Two tools were used in this study: (A) Richmond Agitation-Sedation Scale (RASS): The Richmond tool was designed by Sessler et al in 2002 and its reliability has been approved [18]. This tool was reviewed by Seyed Davood Tadrisi and colleagues in Iran. The reliability of this scale was evaluated and agreed as 0.95 between the evaluators using intra-cluster correlation coefficient [19]. The tool consisted of 10 levels for determining agitation-sedation, with four levels for agitation, 1 level for calm and alert and five levels for sedation levels. These options were rated from +4 to -5. The patient who got the score of -4 or -5 was not evaluable in terms of delirium, and was excluded from this research.
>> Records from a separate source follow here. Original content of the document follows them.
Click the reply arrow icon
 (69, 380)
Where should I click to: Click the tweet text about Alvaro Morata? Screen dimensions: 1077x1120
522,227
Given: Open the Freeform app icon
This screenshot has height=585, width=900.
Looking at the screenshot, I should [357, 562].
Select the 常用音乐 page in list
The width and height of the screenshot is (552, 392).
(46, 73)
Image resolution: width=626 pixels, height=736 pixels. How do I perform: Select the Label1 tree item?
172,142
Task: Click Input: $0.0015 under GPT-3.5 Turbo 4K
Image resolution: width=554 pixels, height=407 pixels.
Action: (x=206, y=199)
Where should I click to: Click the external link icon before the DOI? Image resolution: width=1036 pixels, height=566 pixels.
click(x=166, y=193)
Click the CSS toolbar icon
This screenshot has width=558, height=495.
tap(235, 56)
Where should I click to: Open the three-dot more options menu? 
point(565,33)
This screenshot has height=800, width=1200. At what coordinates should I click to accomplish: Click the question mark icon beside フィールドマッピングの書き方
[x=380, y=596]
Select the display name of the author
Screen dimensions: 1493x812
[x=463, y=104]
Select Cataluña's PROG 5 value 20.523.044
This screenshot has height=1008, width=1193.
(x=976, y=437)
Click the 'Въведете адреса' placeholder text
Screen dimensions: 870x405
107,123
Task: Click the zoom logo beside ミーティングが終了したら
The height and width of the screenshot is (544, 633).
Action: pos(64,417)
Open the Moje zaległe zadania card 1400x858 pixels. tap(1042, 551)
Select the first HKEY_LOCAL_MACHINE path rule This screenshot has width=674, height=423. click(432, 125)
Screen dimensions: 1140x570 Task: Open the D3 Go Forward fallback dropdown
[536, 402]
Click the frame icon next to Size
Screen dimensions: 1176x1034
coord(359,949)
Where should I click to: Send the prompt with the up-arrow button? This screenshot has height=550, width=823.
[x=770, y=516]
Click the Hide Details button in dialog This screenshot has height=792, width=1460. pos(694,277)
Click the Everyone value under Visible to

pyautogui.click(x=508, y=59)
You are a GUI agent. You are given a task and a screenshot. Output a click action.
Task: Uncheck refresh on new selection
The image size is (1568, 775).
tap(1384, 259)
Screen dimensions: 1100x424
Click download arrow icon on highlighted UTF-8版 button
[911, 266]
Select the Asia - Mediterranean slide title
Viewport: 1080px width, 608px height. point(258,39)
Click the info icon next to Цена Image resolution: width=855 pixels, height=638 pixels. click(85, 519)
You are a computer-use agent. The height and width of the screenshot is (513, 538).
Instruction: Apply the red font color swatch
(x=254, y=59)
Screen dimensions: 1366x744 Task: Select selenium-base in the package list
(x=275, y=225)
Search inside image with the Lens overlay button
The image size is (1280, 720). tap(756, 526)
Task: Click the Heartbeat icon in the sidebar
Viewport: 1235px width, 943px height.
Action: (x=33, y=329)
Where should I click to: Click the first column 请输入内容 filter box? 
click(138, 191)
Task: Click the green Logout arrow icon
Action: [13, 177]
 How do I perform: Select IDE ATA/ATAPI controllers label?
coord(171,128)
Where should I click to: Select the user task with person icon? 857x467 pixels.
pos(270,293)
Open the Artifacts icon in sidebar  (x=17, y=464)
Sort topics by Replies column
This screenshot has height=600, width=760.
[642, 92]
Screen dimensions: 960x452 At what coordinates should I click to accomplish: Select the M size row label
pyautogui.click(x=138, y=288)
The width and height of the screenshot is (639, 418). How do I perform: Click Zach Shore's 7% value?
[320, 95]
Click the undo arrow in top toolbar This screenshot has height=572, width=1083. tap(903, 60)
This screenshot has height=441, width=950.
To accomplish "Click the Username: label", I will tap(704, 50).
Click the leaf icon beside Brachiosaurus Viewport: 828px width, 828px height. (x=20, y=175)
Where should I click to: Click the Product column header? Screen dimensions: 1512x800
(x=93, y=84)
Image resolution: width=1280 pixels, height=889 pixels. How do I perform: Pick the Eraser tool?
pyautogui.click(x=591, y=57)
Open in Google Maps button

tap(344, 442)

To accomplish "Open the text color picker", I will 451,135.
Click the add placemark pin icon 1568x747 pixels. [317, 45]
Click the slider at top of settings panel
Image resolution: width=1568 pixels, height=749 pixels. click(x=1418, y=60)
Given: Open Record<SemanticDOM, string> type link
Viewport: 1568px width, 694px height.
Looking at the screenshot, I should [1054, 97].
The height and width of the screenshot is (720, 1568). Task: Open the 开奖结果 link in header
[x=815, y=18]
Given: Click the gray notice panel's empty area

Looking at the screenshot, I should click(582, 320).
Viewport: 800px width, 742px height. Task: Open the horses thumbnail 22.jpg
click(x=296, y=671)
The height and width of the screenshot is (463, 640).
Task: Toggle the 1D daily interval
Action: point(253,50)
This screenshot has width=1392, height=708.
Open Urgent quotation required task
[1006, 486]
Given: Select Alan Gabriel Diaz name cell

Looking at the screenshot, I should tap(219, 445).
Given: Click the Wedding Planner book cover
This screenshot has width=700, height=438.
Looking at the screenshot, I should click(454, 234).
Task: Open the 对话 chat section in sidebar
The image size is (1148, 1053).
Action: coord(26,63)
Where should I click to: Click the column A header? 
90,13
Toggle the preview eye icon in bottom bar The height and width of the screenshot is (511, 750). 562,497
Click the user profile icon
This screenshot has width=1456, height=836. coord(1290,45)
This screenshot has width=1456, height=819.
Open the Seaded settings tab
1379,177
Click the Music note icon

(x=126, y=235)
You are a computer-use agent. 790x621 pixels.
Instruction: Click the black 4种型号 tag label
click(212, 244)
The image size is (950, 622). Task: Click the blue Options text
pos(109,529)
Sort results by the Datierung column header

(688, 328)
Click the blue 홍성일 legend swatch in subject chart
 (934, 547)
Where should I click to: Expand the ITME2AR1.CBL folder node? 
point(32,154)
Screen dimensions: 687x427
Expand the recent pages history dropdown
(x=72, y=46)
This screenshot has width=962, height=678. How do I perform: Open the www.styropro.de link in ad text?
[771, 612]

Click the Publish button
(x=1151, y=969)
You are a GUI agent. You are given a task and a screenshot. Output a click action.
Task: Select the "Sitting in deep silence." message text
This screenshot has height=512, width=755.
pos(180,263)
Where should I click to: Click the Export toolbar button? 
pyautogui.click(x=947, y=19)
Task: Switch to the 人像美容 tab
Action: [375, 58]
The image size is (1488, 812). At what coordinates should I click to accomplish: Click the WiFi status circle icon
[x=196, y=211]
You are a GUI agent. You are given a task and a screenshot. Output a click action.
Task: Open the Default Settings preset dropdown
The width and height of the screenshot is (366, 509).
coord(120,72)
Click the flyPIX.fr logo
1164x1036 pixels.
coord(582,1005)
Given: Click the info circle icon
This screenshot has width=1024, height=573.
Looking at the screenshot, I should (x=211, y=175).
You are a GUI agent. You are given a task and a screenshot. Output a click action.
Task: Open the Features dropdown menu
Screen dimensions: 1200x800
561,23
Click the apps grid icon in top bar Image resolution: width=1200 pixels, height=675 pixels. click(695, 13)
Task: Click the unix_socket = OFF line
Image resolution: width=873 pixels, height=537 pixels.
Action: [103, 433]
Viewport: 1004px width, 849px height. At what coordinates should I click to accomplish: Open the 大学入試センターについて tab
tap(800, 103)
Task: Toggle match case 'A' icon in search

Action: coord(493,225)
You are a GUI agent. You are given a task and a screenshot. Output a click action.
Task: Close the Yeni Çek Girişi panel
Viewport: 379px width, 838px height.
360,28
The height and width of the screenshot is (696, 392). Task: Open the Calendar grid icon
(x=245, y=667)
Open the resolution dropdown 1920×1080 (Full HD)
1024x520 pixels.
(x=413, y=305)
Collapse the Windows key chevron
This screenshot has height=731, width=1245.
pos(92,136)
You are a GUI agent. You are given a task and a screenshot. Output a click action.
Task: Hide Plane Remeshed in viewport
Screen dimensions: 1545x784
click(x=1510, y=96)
(B) The delirium screening tool of the Intensive Care (ICDSC): The ICDSC questionnaire was first designed by Bergeron et al in 2001 as a tool for screening delirium based on DSM-IV-TR criteria and delirium clinical symptoms [20]. This tool was evaluated by Mahdieh Torshizi and colleagues [21]. In the criterion validity, the Persian cutting point of the tool was equivalent to the score of 5, and at this point of cut, the sensitivity of cut was 80% and its characteristic was 93%. This tool investigated the symptoms of the disease in eight fields of change in consciousness level, attention deficit disorder, hallucination or delusions, restlessness or slow psychomotor, disproportionate mood or word, sleep and awaking rhythm disorder and fluctuation in symptoms. Score of 4 and above represented delirium. Patients with scores between 1 and 3 were considered as delirium sub-syndromes.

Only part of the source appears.